Credit: Kastalia Medrano Newsweek December 30, 2017
“The combination of cooling systems allowed us to cool our chip down to below 3 millikelvin, and we are optimistic than we can use the same method to reach the magic 1 millikelvin limit,” Dominik Zumbühl, a physicist at the University of Basel, said in the press release. The temperature the physicists achieved corresponds to -459.665 degrees Fahrenheit—less than one thousandth of a degree Kelvin above absolute zero. A paper describing the work was published in the scientific journal Applied Physics Letters.
The team is able to maintain the temperature for seven hours, meaning there’s enough time to conduct any number of experiments to try to better understand the properties of such an environment. At such extreme lows, the regular laws of nature come to a dead end, and the abstract world of quantum physics takes over.
Despite the conventional understanding of absolute zero, research has shown that colder temperatures can exist. Particles that cold might not retain energy as it’s understood by classical physics, but could be explained with quantum physics, the sort of Wild West of scientific theory where the normal rules cease to apply.

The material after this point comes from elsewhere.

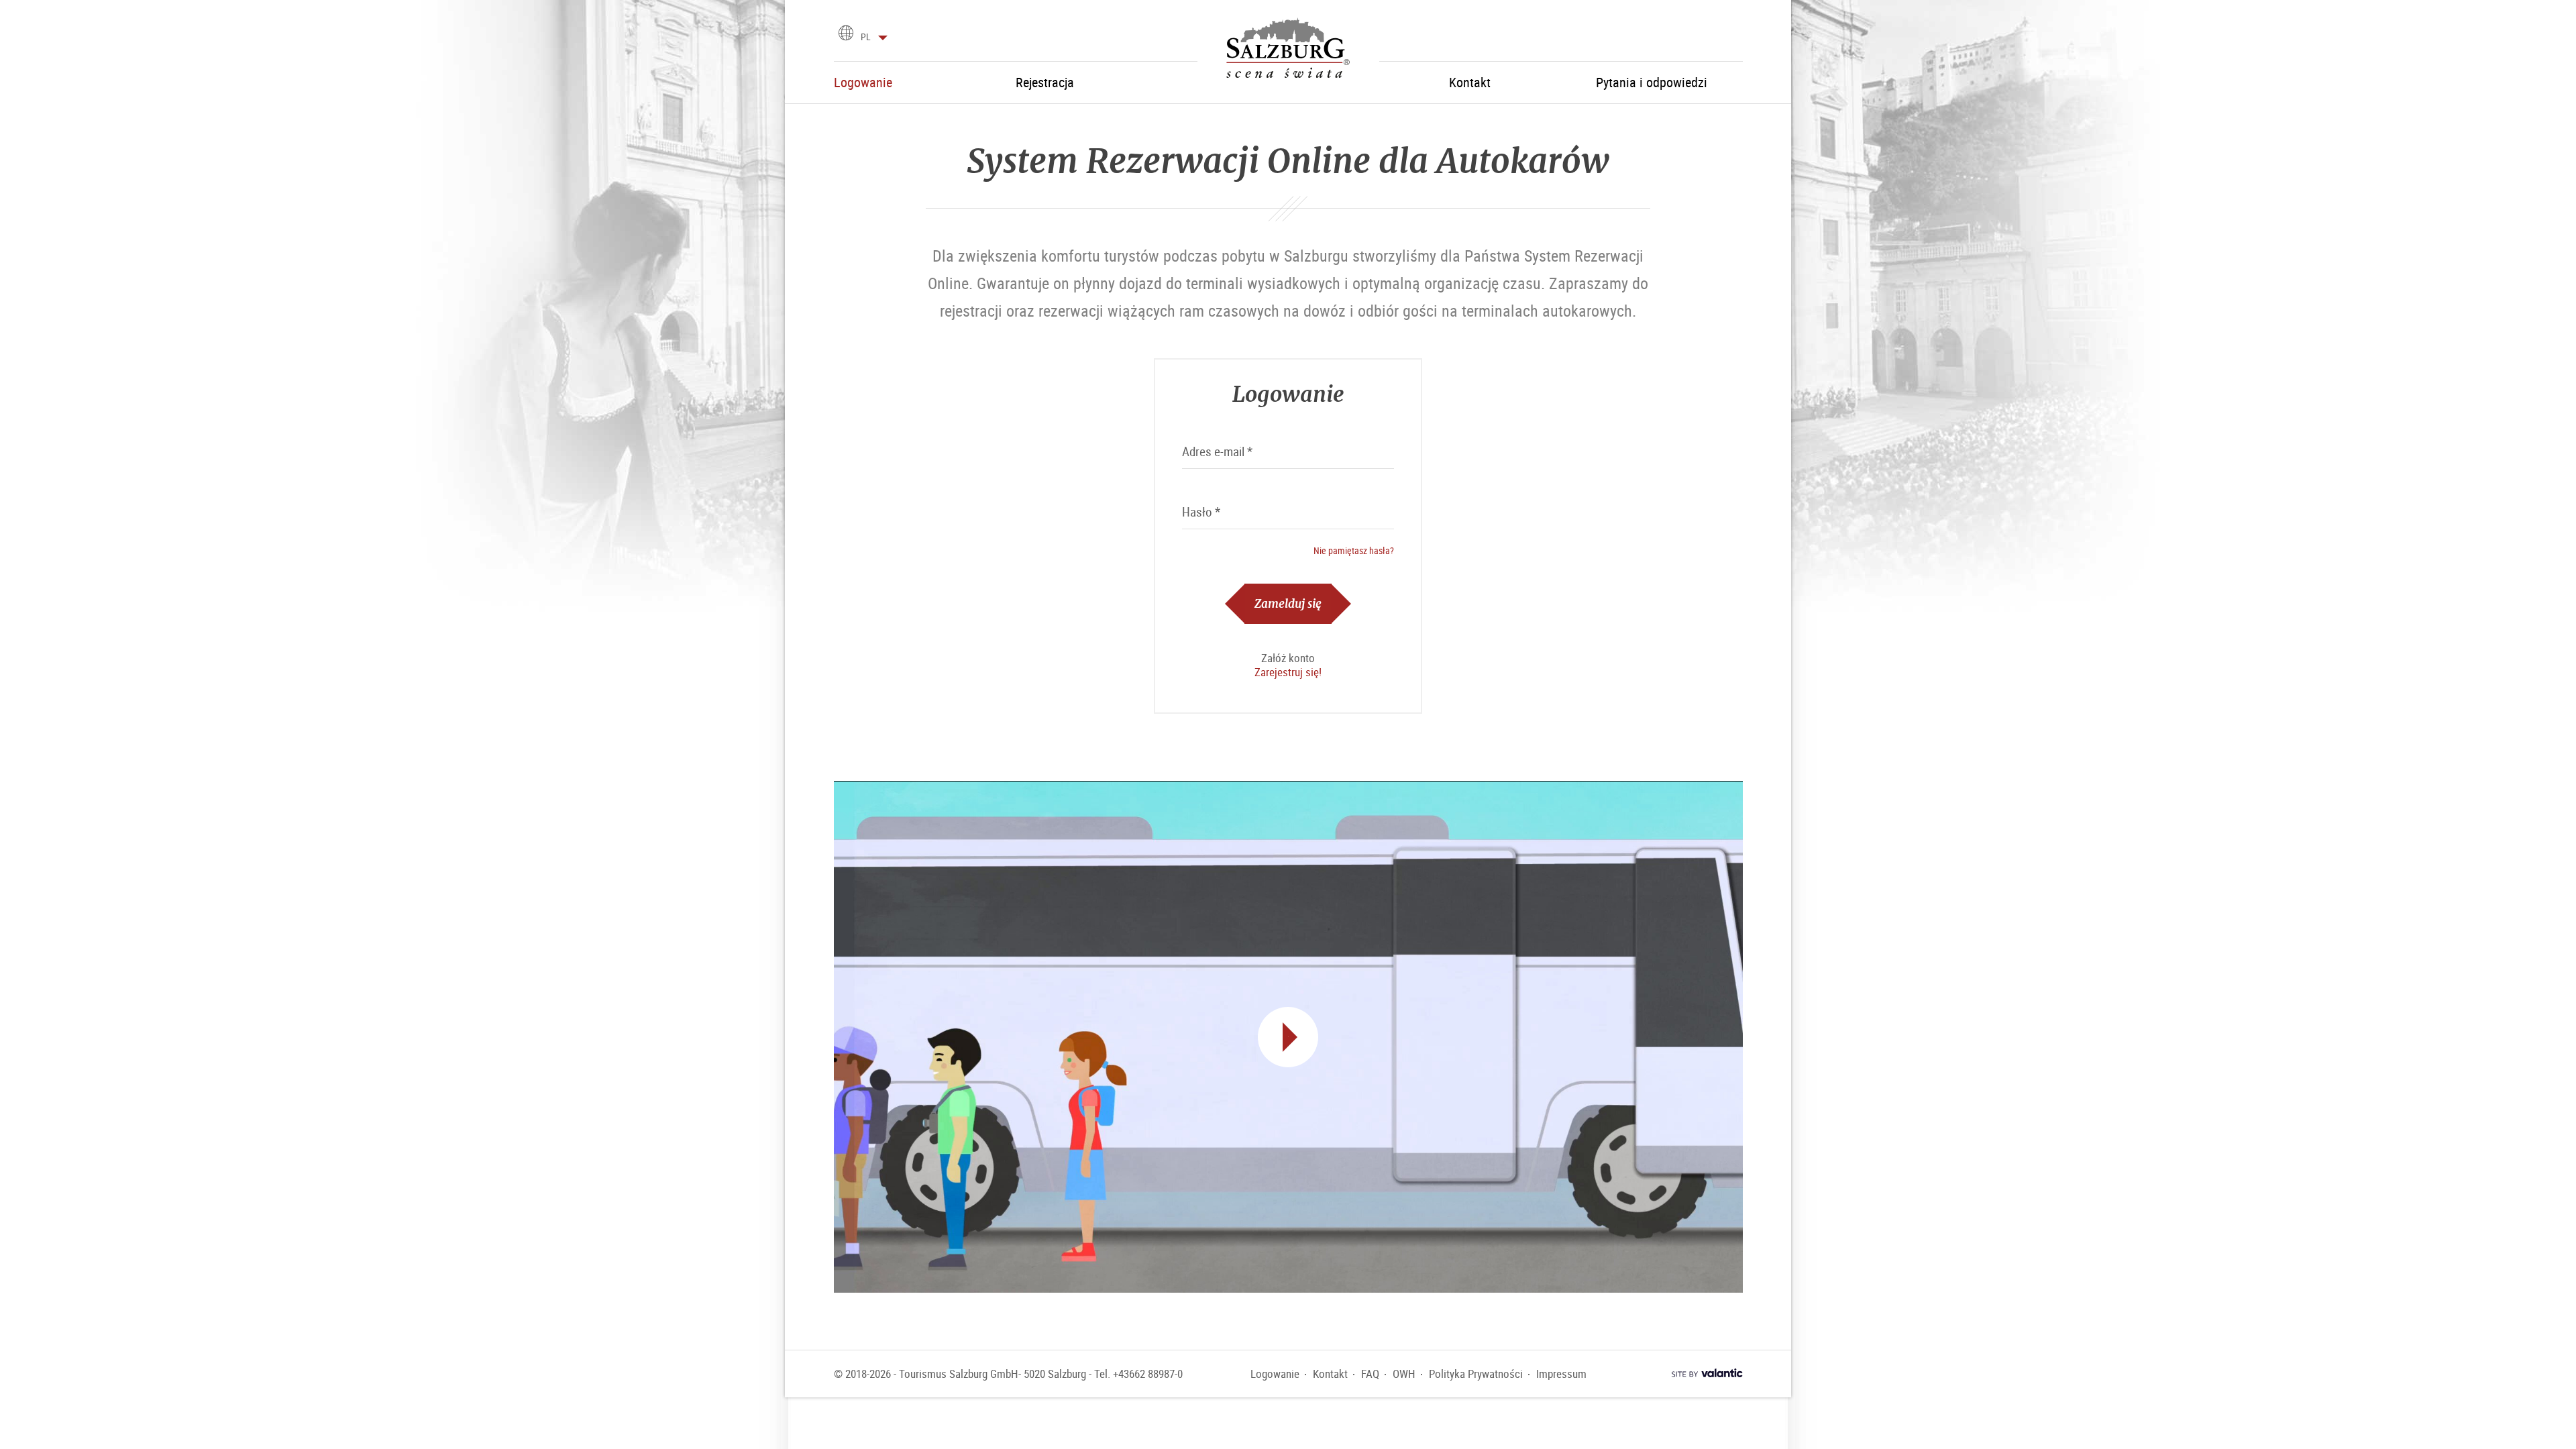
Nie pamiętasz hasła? (1353, 550)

In 2013, scientists created an ultracold quantum gas comprising potassium atoms that they brought to “negative temperatures,” a realm below absolute zero. By using magnetic fields to manipulate the atoms’ potential as well as kinetic energy, the scientists created “negative pressure” in the interactions between the atoms, causing them to attract each other more than they repelled each other.
“A better understanding of temperature could lead to new things we haven’t even thought of yet,” Ulrich Schneider, a physicist at the Ludwig Maximilian University in Munich, Germany, told Live Science. “When you study the basics very thoroughly, you never know where it may end.”